Moritz Weissman hat das Ohr am Puls des Mittelstands. Seine Erfahrung: Die Corona-Krise wirkt wie ein Accelerator auf viele Prozesse. Ein Interview mit FOCUS Business über die Herausforderungen und den Reformbedarf des Mittelstandes.
Sie beraten überwiegend Familienunternehmen in klassisch strategischen Unternehmensfragen, aber auch bei der oftmals durchaus heiklen Frage der Nachfolgeregelung. Geht das überhaupt virtuell?

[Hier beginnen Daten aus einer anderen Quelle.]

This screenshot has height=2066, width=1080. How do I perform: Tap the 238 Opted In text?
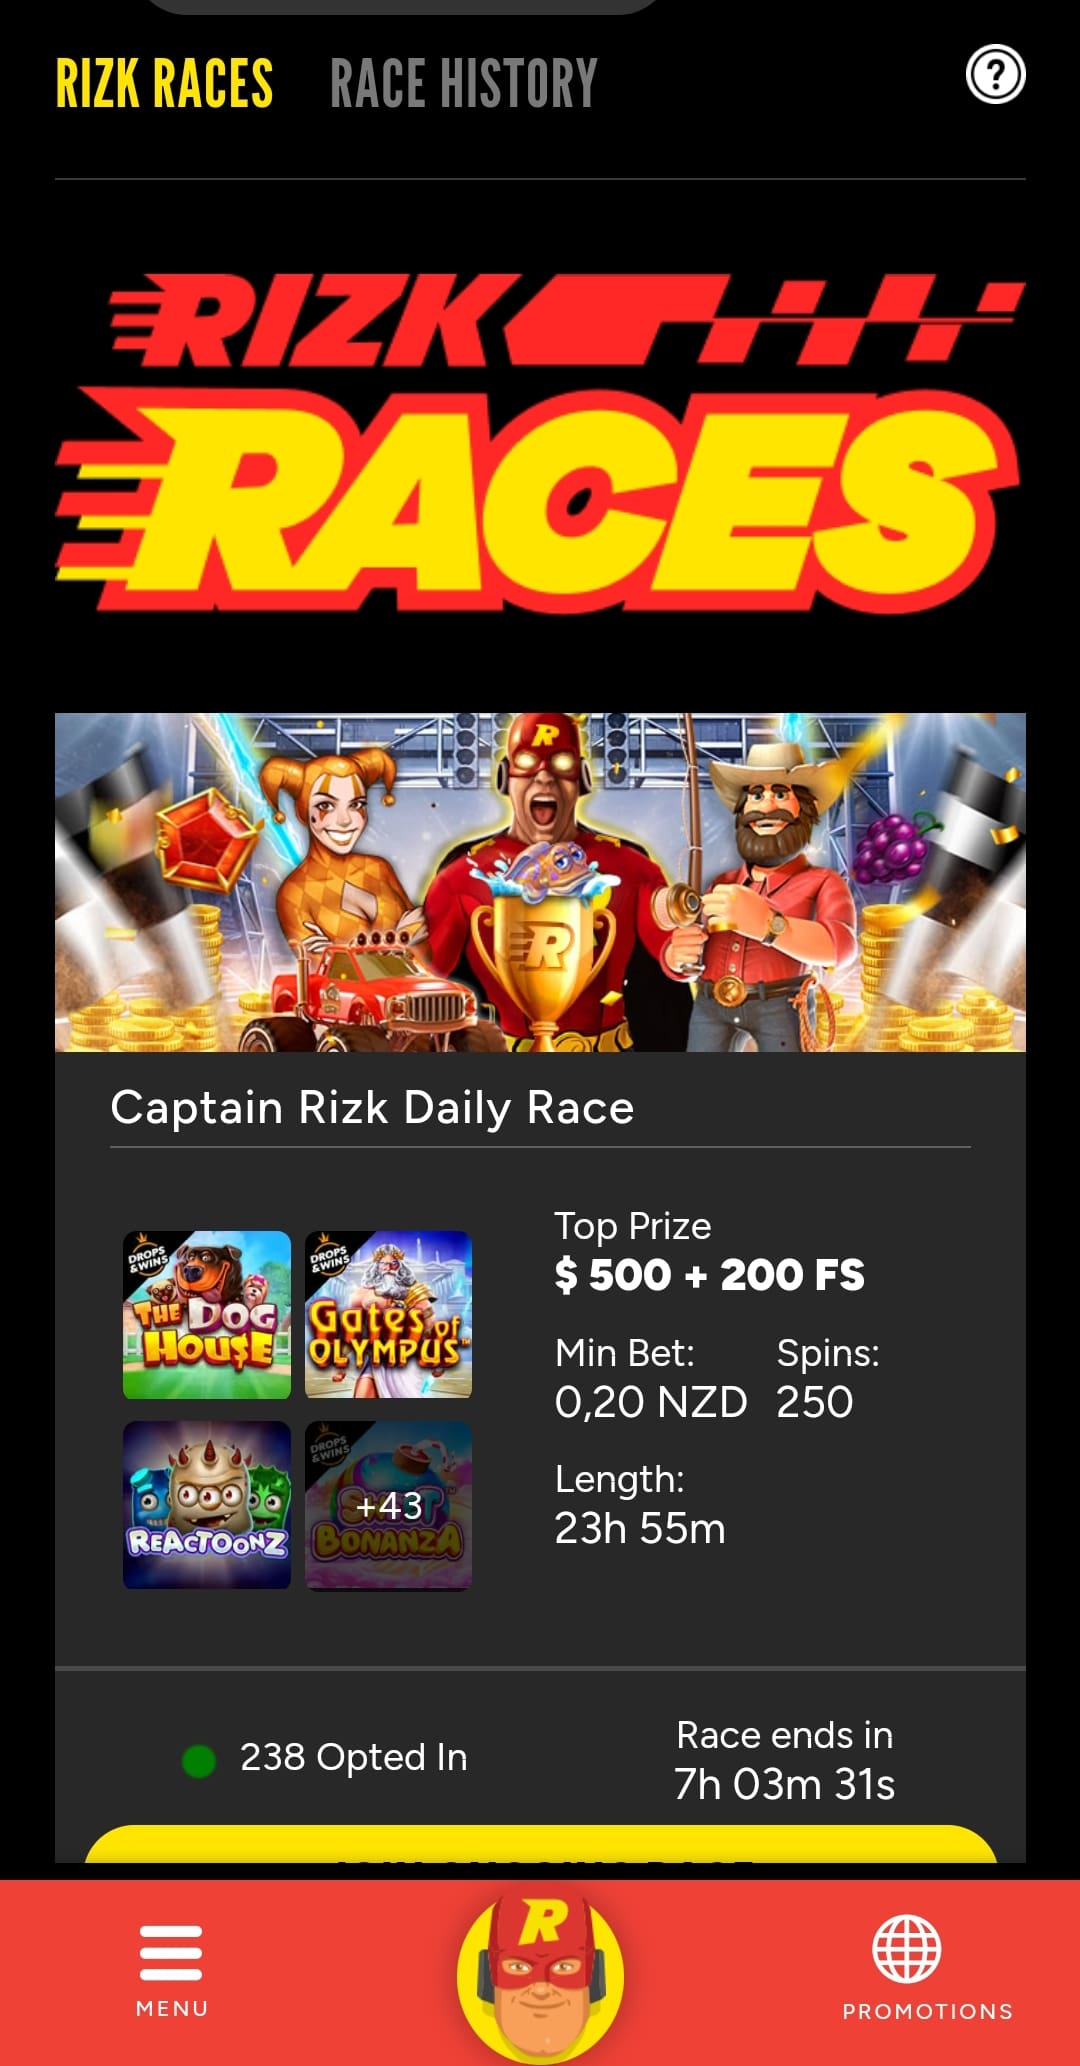pos(354,1758)
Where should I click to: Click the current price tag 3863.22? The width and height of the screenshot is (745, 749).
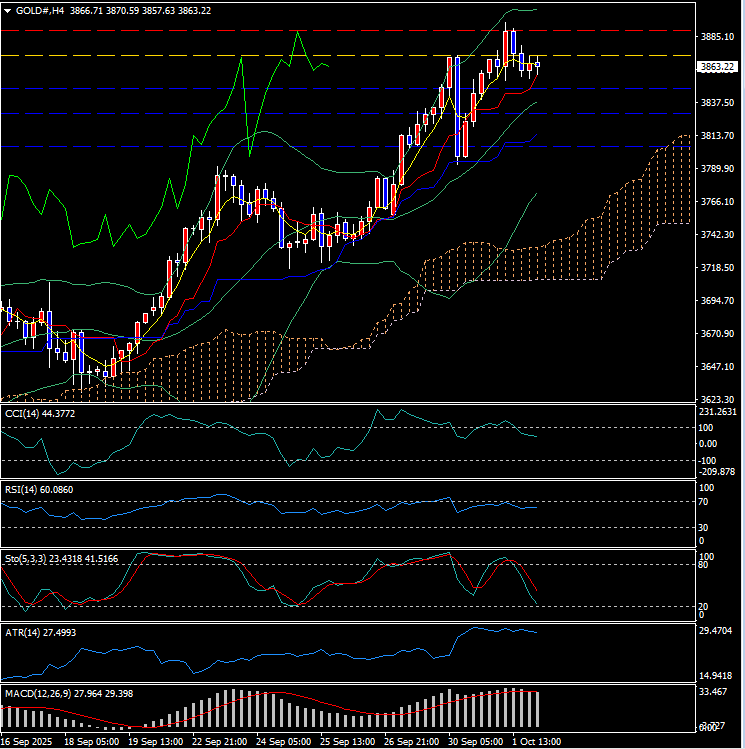click(x=717, y=67)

Unser Geschäft ist tatsächlich ein sehr persönliches, das stark auf Vertrauen beruht. Wir entwickeln die Lösungen gemeinsam mit den Kunden, was natürlich einfacher geht, wenn man sich direkt begegnet. Mit unseren langjährigen Kunden hat der Wechsel in den Remote-Modus dennoch problemlos geklappt. Eine extreme Herausforderung war die Kommunikation mit Neukunden, und natürlich auch die Akquise: In der strategischen Beratung und vor allem in Übergabefragen braucht es meist einen langen Vorlauf und viele Begegnungen. Die Frage, ob die Chemie stimmt, ist da mindestens genauso wichtig wie die fachliche Expertise.
Wie haben Sie das gelöst?
In gewisser Weise hat uns da die Corona-Pandemie selbst geholfen. Unser Unternehmen ist schon seit Jahren bestrebt, vieles remote ermöglichen, und wir haben in der Krise nochmals in unsere digitale Infrastruktur investiert. Unsere Kunden waren allerdings bis dato eher zurückhaltend in diesen Dingen. Das hat sich nun zwangsläufig geändert, denn im Lockdown gab es keine Alternative.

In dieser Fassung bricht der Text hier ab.